Case Study: Thames Reach - A persistent campaign that worked

We examine the homelessness charity's long-running campaign for action against super-strength lager and communications expert Chris Catchpole reviews it.

Thames Reach campaign
Thames Reach campaign

It takes determination to keep a campaign going for more than five years. But the perseverance of the London homelessness charity Thames Reach in seeking action over super-strength lager is paying off.

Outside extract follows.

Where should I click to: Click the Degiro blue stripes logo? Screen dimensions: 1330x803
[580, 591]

In November, the government announced that tax on beer and lager with an alcohol content of more than 7.5 per cent would rise in 2011. This will be in addition to minimum prices for alcohol, announced last week

Last year, Thames Reach helped 8,908 people who were either homeless or in danger of becoming so. About 40 per cent had problems with alcohol: the majority of these were linked to super-strength lagers and ciders. The charity attributes the deaths of 50 people it has worked with in the past three years to such drinks.

Its campaign, which Thames Reach's communications manager Mike Nicholas says was by necessity "done on a shoestring", was launched in October 2005 after it employed Imagination, a communications company, to create a new poster-magazine.

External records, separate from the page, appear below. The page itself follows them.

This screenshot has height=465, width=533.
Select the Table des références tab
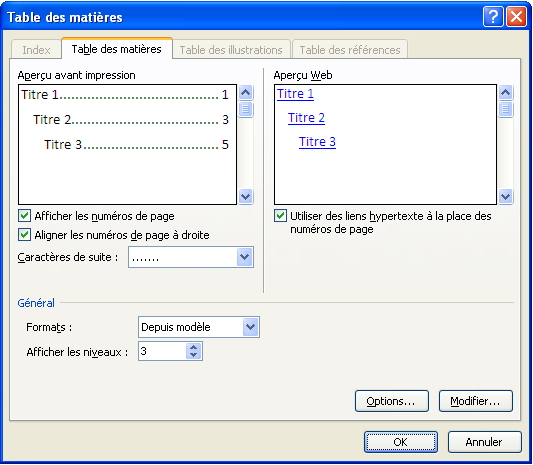(x=350, y=50)
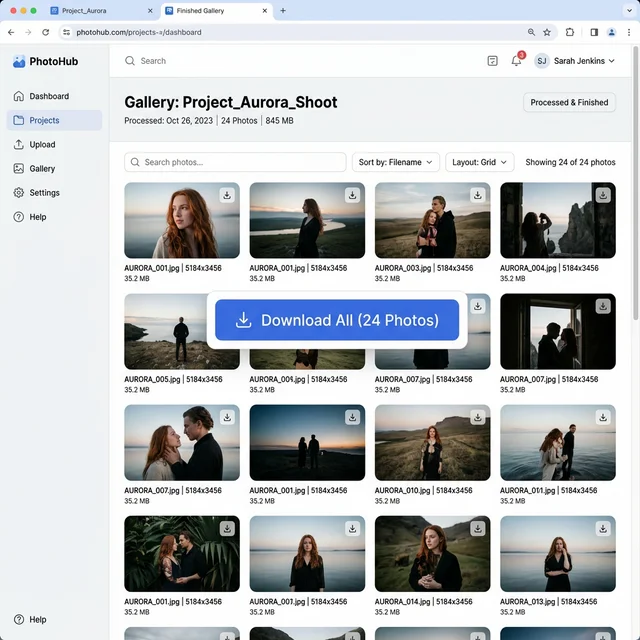Open the Layout: Grid dropdown
Screen dimensions: 640x640
[x=479, y=162]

The magazine unfolded into a larger-than-A3 poster, with news on one side. The poster side had an image of a gun, representing a game of Russian roulette. The slogan, "one can is all it takes", highlighted the fact that a can of a super-strength lager contains 4.5 units of alcohol, above the government's recommended daily intake.

Another poster-magazine, launched by Imagination in 2007 with the slogan "it doesn't take long for life on the streets to take its toll", showed how super-strength lager can cause homeless people to develop devastating mental and physical illnesses associated with much older people.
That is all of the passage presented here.